TERRITORIO E
BARBARI
di Fulvio Papi
Se si facesse la
storia materiale dell’uso del territorio italiano,
pochissimi
potrebbero ritenersi innocenti.
Il cardinale
Federico Borromeo che tanto si prodigò durante la famosa peste descritta da
Manzoni, disse anche che questo flagello derivava dai nostri peccati. Anche se
per la verità sarebbe stato difficile dire quali peccati di gente laboriosa e
pacifica quali erano i milanesi sotto il dominio spagnolo. La stessa tesi fu
diffusa da ecclesiastici in occasione del terremoto di Lisbona del 1755 che si
avvertì in larga parte d’Europa. Fu questa una chiacchiera colpevolizzante
ironizzata dal poema di Voltaire. Nello stesso periodo si poteva leggere su un
modesto giornale di Königsberg la spiegazione che il giovane professore Kant
dava dell’origine dei terremoti, anche se il filosofo, educato al pietismo
della mamma, aggiungeva che non siamo nati per “costruire capanne eterne in
questo teatro della vanità”.
Naturalmente
sono d’accordo anch’io contro quello pseudo-umanesimo che vedeva la prova
dell’assoluto potere dell’uomo sul mondo sostanzialmente attraverso la
moltiplicazione del profitto. Quindi non era necessario costruire case dove le
piogge possono far franare il terreno proprio perché disboscato o dove corsi d’acqua
come barbari crudeli e impazziti possono invadere spazi urbani. I peccati del
cardinale Federico Borromeo o quelli degli ecclesiastici del ’700 sono oggetti
storici. Ma la domanda sulle possibili colpe, non peccati, resta attuale. Gli
esperti che ancora considerano il rapporto stretto tra scienza e verità (non
gli “scienziati” che per anni, per ragioni non nobilissime, hanno sempre
voltato la testa) hanno previsto che ampliandosi l’area produttiva del mondo
con le stesse energie attuali, vi sarebbero stati seri mutamenti climatici: in
prospettiva ipotetica, ma non immaginaria, la trasformazione di zone fertili in
una desertificazione e, per essere aggraziati, i mandorli in fiore in Siberia.

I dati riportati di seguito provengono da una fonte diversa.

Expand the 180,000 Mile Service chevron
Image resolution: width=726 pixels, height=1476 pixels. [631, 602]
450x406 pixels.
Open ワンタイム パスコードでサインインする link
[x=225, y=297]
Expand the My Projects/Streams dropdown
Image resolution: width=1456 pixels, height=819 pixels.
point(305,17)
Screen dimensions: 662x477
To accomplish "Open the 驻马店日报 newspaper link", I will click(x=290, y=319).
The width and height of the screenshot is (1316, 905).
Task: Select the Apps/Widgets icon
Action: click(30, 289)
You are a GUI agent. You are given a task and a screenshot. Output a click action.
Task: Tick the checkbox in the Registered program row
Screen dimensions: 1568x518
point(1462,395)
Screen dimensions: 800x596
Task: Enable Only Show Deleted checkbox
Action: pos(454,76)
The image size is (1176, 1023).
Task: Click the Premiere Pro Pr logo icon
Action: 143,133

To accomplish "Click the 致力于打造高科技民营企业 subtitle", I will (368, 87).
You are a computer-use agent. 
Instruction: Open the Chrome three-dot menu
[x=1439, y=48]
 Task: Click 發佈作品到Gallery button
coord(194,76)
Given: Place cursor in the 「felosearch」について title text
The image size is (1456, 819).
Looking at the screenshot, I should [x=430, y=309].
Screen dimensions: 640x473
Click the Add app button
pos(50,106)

È il caso di un tempo naturale che diventa tempo storico. In tedesco, per
esempio, quello naturale è Wetter, e quello comunemente storico è Zeit. Ma non
esiste alcuna parola che indichi il passaggio dall’una all’altra perché
l’umanità di cui conserviamo la memoria scritta, non ha mai vissuto questa
esperienza.
Di fronte ai
disastri che conosciamo è molto più semplice convenire che è il caso, che
esiste certamente e talvolta in modo crudele, ma che non può essere imputato
dalle colpe dell’incuria, della trascuratezza, dell’ignoranza, dell’ingordigia
economica che, questo sì, almeno in coloro che hanno la diretta responsabilità
del territorio, non dovrebbero essere in alcun modo diffuse.
“Vietato proibire” è un detto demagogico,
pseudolibertario, delirio piccolo borghese. Mettere limiti e veti sensati fa
parte della intelligenza, della prevenzione, e della conoscenza. Fare finta di
niente attraverso complicità di interessi è invece una colpa, anche se forse ci
sono difficoltà a stabilire il reato. Quando sento un geologo di primissimo
livello dire che per sanare il disastro idrogeologico del paese ci vorrebbero
11.000 miliardi, allora penso subito come sono stati spesi i pubblici denari
per decine d’anni attraverso cricche mafiose, bande di profittatori della
doviziosa rete politica (l’assalto ai soldi non la modestia morale del servizio
sociale). E ricordo le decine e decine di casi di opere, per lo meno, di
incerta utilità, a povera gente che avrebbe poi dovuto riconoscenza ai potenti.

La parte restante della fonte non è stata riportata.